Muharrem Ayı Ve Aşûre Günü

kurtuluş

KF Ailesinden
Özel Üye

MUHARREM AYI ve AŞÛRE GÜNÜ


Hicrî takvime göre senenin ilk ayı olan "Muharrem" ayı, dört haram aydan birisidir.

Bu dört muhterem ayın üçü sıra ile Zilkade, Zilhicce, Muharrem olup dördüncü de Receb'dir.

Bu aylar hürmete lâyık olup, savaş yapmak yasak olduğu için "Haram aylar" olarak vasıflandırılmıştır.

Cenâb-ı Fahr-i Kâinat -sallallahu aleyhi ve sellem- Efendimiz Muharrem ayı hakkında Hadis-i şerif'lerinde:

"Ramazan ayı dışındaki oruçların en üstünü Allah'ın ayı olan Muharrem'de tutulan oruçlardır." buyuruyorlar. (Müslim)

İlâhi ay Muharrem'in "AŞÛRE" adı verilen onuncu günü de pek kıymetlidir.

Bir Hadis-i şerif'te şöyle buyuruluyor:

"Bir kimse Aşûre gününde ehl-ü iyâlinin rızkını tevsi ederse Cenâb-ı Allah o kimsenin senesini tamamen rızık bolluğu ile geçirir." (Camius-sağir)

İbn-i Abbas -radiyallahu anh- Hazretleri:

"Resulullah -sallallahu aleyhi ve sellem- Efendimiz Aşûre günü oruç tutar ve o günün orucunu emir ve tavsiye ederdi." buyurmuştur. (Müslim)

Peygamber -sallallahu aleyhi ve sellem- Efendimiz'e Aşûre gününün orucundan sorulduğunda:

"Geçmiş senenin günahına kefâret olur." buyurdular. (Müslim)

Yalnız Aşûre günü oruç tutmak mekruhtur.
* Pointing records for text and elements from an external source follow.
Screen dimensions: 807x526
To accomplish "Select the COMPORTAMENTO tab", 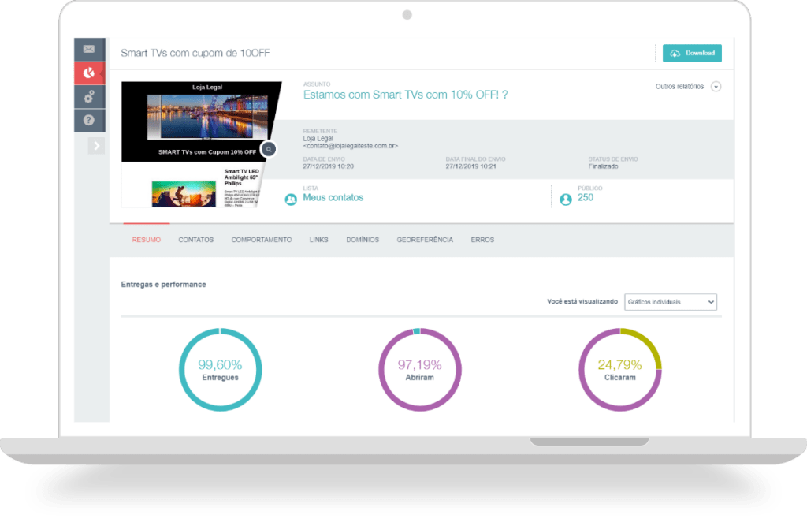I will (262, 240).
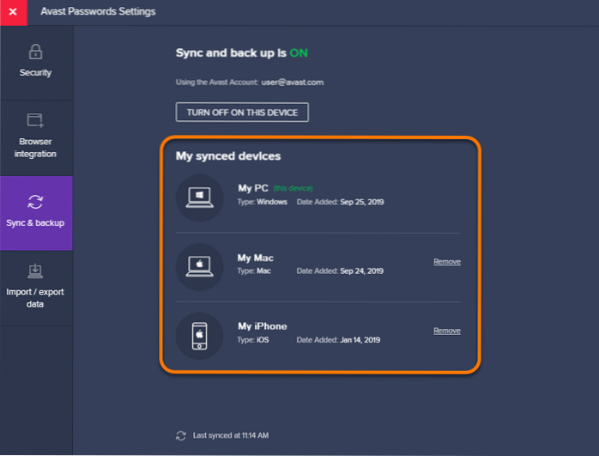Switch to the Browser integration tab
This screenshot has height=456, width=599.
pyautogui.click(x=36, y=134)
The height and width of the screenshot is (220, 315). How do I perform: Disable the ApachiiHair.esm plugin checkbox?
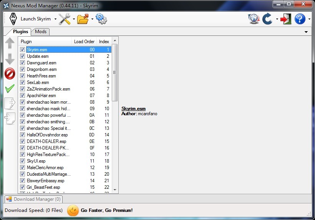(23, 96)
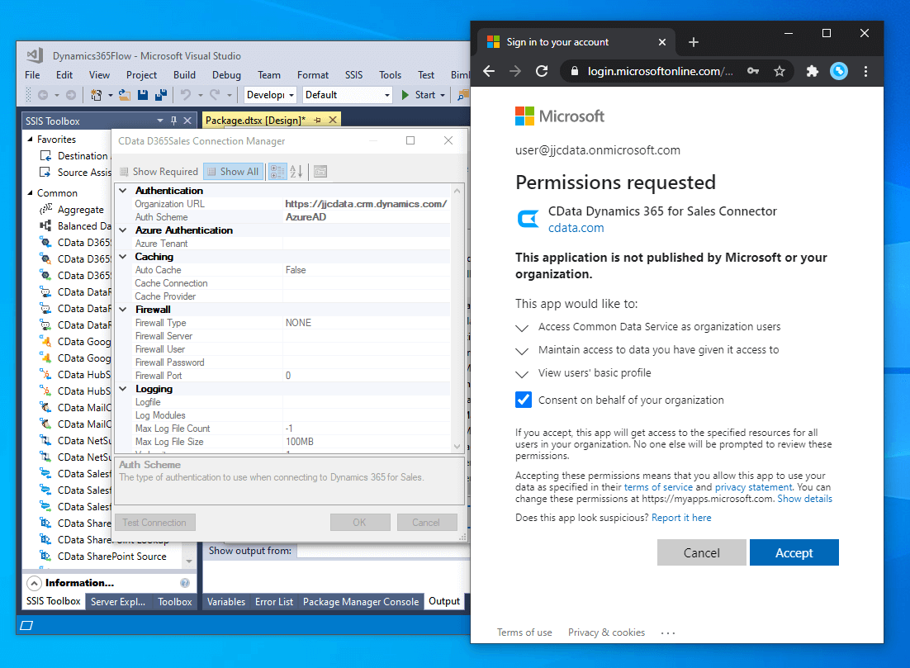Click the Accept button
This screenshot has height=668, width=910.
(x=794, y=553)
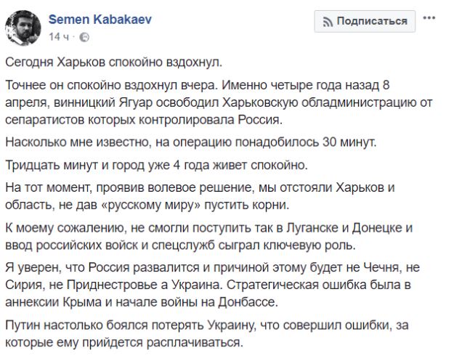This screenshot has height=361, width=462.
Task: Click the word 'Ягуар' in the post
Action: (136, 103)
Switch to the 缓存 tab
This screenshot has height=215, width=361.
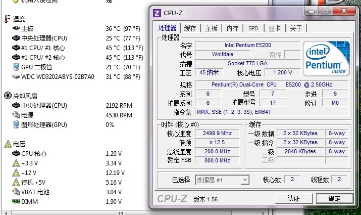(190, 28)
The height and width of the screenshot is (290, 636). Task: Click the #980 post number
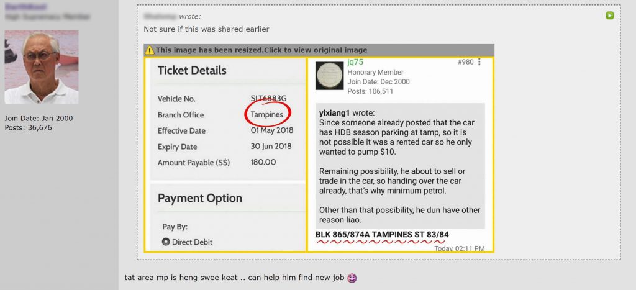[x=465, y=62]
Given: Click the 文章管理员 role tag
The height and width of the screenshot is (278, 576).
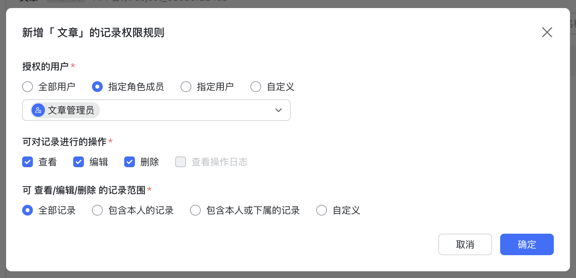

Yahudilere muhalefet olsun diye dokuz ve onuncu veya on ve on birinci günü oruç tutulur. Bu şekilde oruç tutmak sünnettir.

Ey kardeş!

İşte senin yılbaşın bu ayda başlıyor.

Müslümanlar yılbaşını ibadet, taat ve takvâ ile geçirirler. Hıristiyanların yılbaşısı ayrıdır, onların ki bir Ocak'tadır.

Onlar yılbaşında hindi keserler, noel babasını kutlarlar, içki içer, kumar oynarlar, danslara iştirak ederler. Bütün bunlar İslâm'da tamamen yasak ve haramdır.

Her müslümanın kendi ayını, kendi yılını, yılbaşısını, Cuma'sını bilmesi lâzımdır.






Bu Ay İçinde İdrak Edeceğimiz "HİCRİ YENİ YILI"nızı Tebrik Eder,


Tüm İslâm Âlemi'ne Hayırlara Vesile Olmasını

Cenâb-ı Allah'tan Niyaz Ederiz.



Kaynak:Hakikat dergisi
 
Son düzenleme:

kurtuluş

KF Ailesinden
Özel Üye
Aşure Günü Hakkında Hadisler

3234 "İbnu Mes'ud radıyallahu anh anlatıyor: "Resûlullah aleyhissalatu vesselam buyurdular ki: "Kim ailesine aşure günü geniş (cömert) davranırsa Allah da ona senenin geri kalan günlerinde geniş davranır." Süfyan servi der ki: "Biz bunu denedik ve öyle bulduk."
Rezin tahric etmiştir. (Cami'üs-Sağir (Şerhi Feyzu'l-Kadir'de mevcuttur) 6, 235.


3124 "Katade (rahimehullah) anlatıyor: "Resulullah (aleyhissalatu vesselam) buyurdular ki: "Aşura orucunun önceki yılın günahlarına kefaret olacağını Allah(ın rahmetin)den umarım.''
Tirmizi, Savm 48, (752).

3125 "Hz. Aişe (radıyallahu anha) anlatıyor: "Ramazan (farz olmazdan) önce aşura orucu tutuluyordu. Ramazanın farziyeti indikten sonra onu dileyen tuttu, dileyen de tutmadı."
Buhari, Savm 69, Hacc 1, 47, Menakıbu'l-Ensar 26, Tefsir, Bakara 24; Müslim, Sıyam 115; Muvatta, 33, Ebu Davud, Savm 64, (2442, 2443); Tirmizi, Savm 49, (753).

3127 "Kays İbnu Sa'd İbnu Ubade (radıyallahu anhüma) anlatıyor: "Biz aşura günü oruç tutuyor ve sadaka-ı fıtrı ödüyorduk. Ramazan orucunun farziyyeti ve zekat emri inince artık onunla emredilmedik, ondan yasaklanmadık da, biz onu yapıyorduk."
Nesai, Zekat 35, (5, 49).

3133 "Hüneyde İbnu Halid hanımından, o da Resulullah (aleyhissalatu vesselam)'ın zevcelerinden birinden anlatıyor: "Resulullah (aleyhissalatu vesselam) Zilhicce'den dokuz günle aşura günü oruç tututardı. Bir de her aydan üç gün, ayın ilk pazartesi ile perşembe günü oruç tutardı."
Ebu Davud, Savm 61, (2437); Nesai, Savm 83, (4, 220).